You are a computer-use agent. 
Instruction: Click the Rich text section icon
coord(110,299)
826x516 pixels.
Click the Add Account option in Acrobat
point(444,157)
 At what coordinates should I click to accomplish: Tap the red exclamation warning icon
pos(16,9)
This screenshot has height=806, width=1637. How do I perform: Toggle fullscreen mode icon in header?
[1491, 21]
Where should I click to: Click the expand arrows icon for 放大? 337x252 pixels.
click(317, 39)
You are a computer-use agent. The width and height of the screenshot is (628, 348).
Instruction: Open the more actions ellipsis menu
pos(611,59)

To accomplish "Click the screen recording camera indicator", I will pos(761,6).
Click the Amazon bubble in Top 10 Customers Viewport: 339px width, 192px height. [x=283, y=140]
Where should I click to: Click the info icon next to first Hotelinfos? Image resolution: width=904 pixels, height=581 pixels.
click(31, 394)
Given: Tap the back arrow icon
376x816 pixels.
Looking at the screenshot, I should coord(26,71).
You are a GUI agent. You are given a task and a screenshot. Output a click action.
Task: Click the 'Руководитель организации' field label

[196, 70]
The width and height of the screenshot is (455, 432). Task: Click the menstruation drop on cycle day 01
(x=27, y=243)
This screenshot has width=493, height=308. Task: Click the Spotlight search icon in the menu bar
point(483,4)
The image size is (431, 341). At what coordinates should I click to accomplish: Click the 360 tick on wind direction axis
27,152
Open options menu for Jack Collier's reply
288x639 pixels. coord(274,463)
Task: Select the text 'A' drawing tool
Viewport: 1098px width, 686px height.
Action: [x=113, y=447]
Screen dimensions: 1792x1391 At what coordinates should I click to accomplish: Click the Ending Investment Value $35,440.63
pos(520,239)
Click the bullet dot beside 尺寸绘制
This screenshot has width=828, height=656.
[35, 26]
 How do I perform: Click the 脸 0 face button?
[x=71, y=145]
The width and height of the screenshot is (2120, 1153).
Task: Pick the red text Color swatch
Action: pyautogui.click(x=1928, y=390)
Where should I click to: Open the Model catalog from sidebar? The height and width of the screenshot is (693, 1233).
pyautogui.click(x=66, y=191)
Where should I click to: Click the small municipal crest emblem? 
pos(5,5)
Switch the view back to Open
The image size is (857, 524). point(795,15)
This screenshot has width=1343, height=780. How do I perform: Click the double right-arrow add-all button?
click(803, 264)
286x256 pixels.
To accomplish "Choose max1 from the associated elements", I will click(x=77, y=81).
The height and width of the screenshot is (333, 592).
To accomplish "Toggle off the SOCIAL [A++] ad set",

==============================

▸ EXERCISE
Copy out everything from the line containing "286x256 pixels." down to the end of the records.

▸ RESULT
286x256 pixels.
To accomplish "Choose max1 from the associated elements", I will click(x=77, y=81).
The height and width of the screenshot is (333, 592).
To accomplish "Toggle off the SOCIAL [A++] ad set",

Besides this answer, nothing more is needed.